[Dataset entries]
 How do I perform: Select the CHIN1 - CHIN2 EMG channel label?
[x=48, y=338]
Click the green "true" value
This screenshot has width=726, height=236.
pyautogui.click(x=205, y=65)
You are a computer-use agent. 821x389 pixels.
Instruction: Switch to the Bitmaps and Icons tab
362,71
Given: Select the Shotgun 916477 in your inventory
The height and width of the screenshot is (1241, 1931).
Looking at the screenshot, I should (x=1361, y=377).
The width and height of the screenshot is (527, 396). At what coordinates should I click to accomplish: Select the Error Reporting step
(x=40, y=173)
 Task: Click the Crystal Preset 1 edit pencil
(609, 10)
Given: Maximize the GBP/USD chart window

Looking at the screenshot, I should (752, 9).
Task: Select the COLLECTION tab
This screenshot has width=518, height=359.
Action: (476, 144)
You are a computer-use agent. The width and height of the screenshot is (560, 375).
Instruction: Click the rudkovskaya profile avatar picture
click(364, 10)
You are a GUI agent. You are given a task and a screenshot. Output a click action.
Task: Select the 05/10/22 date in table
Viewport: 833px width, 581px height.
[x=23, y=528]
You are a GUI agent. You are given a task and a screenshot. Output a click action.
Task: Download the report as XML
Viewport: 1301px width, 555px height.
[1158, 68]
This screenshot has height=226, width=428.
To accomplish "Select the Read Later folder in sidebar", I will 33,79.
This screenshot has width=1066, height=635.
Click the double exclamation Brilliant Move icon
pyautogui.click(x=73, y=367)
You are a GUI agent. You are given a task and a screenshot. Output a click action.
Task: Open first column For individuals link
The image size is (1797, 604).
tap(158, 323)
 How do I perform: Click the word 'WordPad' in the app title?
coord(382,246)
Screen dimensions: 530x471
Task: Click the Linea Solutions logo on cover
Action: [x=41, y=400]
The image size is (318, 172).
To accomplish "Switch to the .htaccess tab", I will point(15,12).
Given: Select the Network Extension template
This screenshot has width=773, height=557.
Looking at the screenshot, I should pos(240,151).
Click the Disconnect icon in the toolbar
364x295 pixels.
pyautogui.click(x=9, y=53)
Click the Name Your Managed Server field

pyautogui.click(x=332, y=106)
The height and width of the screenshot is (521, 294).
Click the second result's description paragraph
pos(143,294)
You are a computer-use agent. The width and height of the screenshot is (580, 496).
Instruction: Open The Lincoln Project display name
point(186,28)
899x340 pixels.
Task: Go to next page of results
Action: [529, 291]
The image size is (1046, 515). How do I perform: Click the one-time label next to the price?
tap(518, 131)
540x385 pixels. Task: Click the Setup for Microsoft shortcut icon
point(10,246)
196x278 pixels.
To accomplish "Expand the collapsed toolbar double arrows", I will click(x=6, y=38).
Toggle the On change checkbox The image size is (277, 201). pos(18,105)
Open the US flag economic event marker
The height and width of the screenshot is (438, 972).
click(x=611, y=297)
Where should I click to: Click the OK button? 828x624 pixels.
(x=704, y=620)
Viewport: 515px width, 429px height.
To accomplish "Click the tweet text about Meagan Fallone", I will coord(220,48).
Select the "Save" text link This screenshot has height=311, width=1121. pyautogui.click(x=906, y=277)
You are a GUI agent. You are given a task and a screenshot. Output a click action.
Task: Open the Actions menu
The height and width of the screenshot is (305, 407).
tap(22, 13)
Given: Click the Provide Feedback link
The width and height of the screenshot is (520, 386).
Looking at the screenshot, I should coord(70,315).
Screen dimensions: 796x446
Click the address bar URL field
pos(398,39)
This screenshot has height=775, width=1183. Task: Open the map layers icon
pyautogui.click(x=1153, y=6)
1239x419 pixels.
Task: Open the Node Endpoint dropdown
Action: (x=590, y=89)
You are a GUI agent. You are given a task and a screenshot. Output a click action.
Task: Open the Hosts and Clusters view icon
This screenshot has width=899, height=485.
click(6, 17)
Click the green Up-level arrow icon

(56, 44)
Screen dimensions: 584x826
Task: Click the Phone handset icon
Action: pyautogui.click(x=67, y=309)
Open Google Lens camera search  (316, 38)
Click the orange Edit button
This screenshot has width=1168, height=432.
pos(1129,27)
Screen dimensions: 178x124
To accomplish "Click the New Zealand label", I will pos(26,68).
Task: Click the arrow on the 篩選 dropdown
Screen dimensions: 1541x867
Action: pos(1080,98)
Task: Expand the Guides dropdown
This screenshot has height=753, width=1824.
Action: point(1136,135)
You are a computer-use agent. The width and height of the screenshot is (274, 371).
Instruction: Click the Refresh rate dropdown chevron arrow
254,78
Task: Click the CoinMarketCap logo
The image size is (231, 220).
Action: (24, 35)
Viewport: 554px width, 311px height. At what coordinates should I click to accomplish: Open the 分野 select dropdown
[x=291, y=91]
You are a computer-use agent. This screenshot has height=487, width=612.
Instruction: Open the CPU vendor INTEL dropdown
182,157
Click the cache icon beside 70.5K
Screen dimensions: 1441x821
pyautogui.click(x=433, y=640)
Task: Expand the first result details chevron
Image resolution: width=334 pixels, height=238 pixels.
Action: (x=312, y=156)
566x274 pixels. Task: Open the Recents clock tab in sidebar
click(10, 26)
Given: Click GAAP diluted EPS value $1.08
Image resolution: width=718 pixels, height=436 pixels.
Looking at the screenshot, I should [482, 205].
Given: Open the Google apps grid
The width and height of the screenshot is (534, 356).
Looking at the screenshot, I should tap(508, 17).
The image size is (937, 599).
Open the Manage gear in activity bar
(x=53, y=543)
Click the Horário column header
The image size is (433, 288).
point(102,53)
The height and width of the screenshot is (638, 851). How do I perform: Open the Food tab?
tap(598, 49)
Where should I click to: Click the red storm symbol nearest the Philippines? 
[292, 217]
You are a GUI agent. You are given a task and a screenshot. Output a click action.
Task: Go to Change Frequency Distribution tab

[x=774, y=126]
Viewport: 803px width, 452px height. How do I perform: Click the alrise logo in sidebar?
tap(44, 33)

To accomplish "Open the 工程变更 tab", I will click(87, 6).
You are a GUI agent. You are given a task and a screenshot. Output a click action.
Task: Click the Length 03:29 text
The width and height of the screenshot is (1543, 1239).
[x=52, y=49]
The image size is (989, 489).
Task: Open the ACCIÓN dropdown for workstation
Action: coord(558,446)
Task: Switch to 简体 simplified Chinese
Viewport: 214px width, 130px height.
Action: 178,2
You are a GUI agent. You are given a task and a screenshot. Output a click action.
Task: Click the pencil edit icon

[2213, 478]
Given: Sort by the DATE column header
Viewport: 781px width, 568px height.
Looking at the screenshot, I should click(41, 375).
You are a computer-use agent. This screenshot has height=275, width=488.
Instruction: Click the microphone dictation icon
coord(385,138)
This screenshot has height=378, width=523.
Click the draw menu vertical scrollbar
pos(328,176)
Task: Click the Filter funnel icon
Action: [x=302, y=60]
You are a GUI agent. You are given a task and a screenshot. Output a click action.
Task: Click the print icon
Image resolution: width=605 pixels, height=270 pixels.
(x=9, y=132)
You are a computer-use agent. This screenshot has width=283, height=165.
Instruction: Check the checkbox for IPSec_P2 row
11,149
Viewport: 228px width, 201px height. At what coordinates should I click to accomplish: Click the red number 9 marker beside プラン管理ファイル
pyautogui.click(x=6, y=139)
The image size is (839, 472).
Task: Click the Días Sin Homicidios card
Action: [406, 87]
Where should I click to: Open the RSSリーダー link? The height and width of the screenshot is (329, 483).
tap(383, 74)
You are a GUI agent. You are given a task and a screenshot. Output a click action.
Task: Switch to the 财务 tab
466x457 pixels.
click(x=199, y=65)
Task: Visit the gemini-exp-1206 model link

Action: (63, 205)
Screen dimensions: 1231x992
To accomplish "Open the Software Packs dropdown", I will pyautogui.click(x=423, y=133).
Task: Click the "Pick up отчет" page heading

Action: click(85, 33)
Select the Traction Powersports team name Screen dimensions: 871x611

• **WHAT TO PRODUCE**:
In the data above, find the line that contains "Instruction: Open The Lincoln" and the line that contains "196x278 pixels.". Repeat exactly those lines and every line between them, and only those.

• **RESULT OF THE TASK**:
Instruction: Open The Lincoln Project display name
point(186,28)
899x340 pixels.
Task: Go to next page of results
Action: [529, 291]
The image size is (1046, 515). How do I perform: Click the one-time label next to the price?
tap(518, 131)
540x385 pixels. Task: Click the Setup for Microsoft shortcut icon
point(10,246)
196x278 pixels.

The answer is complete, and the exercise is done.